The birth is successful: the baby is 13 pounds and 8 ounces. But Pat is depressed—she can’t move until her scar heals, she’s stuck in the hospital, and she can’t see her baby, who must be incubated for a few days. The same attendant who was rude to her during her glucose test has convinced her that her weight caused all these problems, and is her fault. Shelagh assures her that’s not true, and Dr. Turner later explains latent diabetes.

Pat insists on going home from the hospital as soon as possible and ends up infecting her scar as a result. She still feels she has ruined things, but eventually her scar heals and her caring family works out accommodations to allow her to feed and hold her baby even while still bed-ridden. Soon she is feeling happy and blessed again.

Louise Wrigley in Call the Midwife. Photo: Neal Street ProductionsDr. Turner and Sister Hilda are struggling to uncover the source of Louise Wrigley's many ailments. Photo: Neal Street Productions

Louise is another story. She shows Sister Hilda a basin filled with vomit—and blood. But Hilda notices a razor by the sink and a bandaged finger, and realizes Louise has added blood to her vomit. Louise still insists that she is ill.

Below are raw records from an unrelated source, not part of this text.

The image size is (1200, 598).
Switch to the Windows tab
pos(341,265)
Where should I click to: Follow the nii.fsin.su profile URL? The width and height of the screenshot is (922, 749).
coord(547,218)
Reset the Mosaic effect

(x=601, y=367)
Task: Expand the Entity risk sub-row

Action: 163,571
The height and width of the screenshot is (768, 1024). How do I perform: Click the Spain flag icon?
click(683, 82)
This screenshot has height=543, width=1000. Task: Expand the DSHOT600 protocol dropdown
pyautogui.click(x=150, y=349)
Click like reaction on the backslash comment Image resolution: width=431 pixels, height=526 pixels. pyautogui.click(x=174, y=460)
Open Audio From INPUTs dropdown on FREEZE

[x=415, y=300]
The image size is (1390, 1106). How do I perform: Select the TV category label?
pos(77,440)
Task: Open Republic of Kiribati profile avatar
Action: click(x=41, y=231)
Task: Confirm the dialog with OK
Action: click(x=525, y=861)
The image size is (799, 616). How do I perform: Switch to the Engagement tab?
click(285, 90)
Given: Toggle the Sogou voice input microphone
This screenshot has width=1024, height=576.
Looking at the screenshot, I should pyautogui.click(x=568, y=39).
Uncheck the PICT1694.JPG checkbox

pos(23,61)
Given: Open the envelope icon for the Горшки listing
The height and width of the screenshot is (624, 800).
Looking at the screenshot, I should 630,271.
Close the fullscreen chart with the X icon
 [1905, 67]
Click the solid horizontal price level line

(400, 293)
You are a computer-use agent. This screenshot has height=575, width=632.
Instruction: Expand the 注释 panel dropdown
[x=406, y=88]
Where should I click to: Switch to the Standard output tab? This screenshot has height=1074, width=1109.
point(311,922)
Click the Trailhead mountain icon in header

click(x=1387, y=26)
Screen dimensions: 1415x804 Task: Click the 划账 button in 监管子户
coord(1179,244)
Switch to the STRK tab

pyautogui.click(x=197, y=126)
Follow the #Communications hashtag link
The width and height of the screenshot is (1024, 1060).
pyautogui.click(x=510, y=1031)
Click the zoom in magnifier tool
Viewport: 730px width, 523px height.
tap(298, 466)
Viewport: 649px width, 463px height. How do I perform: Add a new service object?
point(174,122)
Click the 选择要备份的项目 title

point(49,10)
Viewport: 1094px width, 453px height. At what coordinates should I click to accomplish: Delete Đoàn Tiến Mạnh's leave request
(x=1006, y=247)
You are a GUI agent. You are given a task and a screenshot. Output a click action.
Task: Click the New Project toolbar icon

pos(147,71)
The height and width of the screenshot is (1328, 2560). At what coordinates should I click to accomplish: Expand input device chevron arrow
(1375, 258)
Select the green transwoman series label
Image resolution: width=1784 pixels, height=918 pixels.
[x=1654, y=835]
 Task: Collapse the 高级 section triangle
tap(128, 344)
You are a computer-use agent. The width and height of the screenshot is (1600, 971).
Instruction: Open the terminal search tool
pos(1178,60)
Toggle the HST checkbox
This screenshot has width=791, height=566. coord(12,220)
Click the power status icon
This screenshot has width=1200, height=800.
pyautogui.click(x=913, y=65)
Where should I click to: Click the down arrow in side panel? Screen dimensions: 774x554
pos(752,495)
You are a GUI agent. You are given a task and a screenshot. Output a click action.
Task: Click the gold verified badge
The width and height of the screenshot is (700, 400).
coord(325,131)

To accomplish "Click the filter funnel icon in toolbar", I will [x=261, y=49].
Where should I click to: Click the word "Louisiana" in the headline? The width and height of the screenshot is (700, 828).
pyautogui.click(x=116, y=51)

Dr. Turner has discovered that the young woman has also sought aid from several other doctors. He and Hilda try to refer her to a psychiatrist, but she recoils, insisting that she is physically sick and convinced that they believe she is making it all up.

When Hilda next visits, she finds Louise collapsed near a bottle of gin and pills, but gets her to vomit it up soon enough to save her. Louise knew Hilda was coming, and the sister suspects her action was another call for attention. As Hilda sits with her waiting for an ambulance, Louise explains that she had appendicitis when she was a child. Her mother punished her for complaining and making it up, but she eventually ended up in the hospital, where she felt safe and cared for. She never wanted to leave.

Hilda decides to volunteer for an organization helping others with mental illness, given her experience with Louise’s struggles.

Sister Monica Joan is also struggling—she is having a crisis of faith. Fred encourages her to talk to Sister Julienne, who has accepted the offer of a young curate briefly staying at Nonnatus to speak with Monica Joan. He just offends her instead.

Only after Julienne shares excellent news with Monica Joan does the older sister finally explain her despair. Julienne encourages her to hold firm. God will return, she assures Monica Joan. This is just a test.

What is the good news? Shelagh has worked out a way to save Nonnatus. Nonnatus can provide training experience to midwives at the hospital, thus bringing in enough money to keep operating.

Cyril and Lucille never make it to the beach, but he does lay out a picnic for her in his flat. She explains that she’s less sad about missing home than at the fact that he cannot meet her family, and vice versa. So Cyril writes a letter to Lucille’s parents introducing himself, and she does the same to his, bridging an entire ocean between their current and former homes.